Your objective ▸
How many lines in the listing below hold the word "computer"? Answer with the number only.

Dataset extract ▸
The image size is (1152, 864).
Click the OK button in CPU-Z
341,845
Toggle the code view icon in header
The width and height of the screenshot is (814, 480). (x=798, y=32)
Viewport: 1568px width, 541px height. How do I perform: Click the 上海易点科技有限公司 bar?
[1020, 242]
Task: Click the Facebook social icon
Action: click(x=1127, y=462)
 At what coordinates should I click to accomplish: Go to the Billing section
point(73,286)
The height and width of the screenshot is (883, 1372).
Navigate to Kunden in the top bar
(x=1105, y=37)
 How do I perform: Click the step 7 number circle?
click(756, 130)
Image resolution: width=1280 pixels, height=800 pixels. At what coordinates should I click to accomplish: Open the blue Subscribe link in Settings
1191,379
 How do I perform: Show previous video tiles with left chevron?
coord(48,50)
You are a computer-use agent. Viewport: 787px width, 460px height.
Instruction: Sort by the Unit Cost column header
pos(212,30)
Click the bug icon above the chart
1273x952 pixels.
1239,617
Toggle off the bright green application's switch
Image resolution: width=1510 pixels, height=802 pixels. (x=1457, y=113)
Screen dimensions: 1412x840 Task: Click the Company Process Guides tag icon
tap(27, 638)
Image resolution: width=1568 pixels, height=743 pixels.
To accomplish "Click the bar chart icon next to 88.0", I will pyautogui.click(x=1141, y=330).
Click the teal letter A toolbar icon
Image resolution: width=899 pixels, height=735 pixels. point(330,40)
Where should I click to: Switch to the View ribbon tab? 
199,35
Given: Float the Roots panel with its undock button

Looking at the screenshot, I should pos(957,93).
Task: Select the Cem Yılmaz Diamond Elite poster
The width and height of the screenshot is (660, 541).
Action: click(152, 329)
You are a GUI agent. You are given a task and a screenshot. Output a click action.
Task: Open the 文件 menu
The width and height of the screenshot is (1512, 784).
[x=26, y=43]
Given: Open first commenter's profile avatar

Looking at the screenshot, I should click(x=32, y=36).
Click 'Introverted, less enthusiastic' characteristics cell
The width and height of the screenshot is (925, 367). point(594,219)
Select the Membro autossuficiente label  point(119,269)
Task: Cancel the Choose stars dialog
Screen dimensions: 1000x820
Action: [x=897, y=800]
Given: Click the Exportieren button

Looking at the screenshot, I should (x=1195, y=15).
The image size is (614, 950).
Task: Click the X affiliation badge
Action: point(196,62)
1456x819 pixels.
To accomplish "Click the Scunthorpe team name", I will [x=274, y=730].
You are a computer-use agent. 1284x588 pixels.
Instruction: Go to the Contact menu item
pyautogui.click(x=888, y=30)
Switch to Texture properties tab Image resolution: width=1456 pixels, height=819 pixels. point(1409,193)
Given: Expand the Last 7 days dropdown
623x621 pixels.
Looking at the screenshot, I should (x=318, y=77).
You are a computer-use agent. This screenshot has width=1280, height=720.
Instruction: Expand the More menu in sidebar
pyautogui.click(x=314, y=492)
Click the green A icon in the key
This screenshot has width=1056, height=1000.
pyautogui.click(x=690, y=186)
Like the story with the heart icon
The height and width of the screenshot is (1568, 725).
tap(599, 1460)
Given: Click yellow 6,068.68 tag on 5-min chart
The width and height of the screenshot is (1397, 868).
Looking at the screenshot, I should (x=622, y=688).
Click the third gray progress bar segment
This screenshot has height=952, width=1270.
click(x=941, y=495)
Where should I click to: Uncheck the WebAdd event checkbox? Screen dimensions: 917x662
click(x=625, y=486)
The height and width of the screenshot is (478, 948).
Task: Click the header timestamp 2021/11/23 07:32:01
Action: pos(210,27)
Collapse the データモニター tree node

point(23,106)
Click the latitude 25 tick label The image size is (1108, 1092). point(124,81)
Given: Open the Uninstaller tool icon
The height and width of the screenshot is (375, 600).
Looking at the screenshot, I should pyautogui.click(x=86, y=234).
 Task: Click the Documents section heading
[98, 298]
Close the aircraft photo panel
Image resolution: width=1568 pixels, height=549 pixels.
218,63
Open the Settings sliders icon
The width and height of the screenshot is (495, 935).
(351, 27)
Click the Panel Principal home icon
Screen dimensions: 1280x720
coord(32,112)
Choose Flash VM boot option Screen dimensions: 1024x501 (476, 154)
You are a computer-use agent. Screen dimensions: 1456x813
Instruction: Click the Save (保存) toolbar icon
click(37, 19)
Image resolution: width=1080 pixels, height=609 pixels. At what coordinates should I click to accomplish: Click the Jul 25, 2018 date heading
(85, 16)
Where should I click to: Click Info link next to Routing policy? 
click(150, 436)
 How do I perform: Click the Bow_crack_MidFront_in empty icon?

Output of the task ▸
4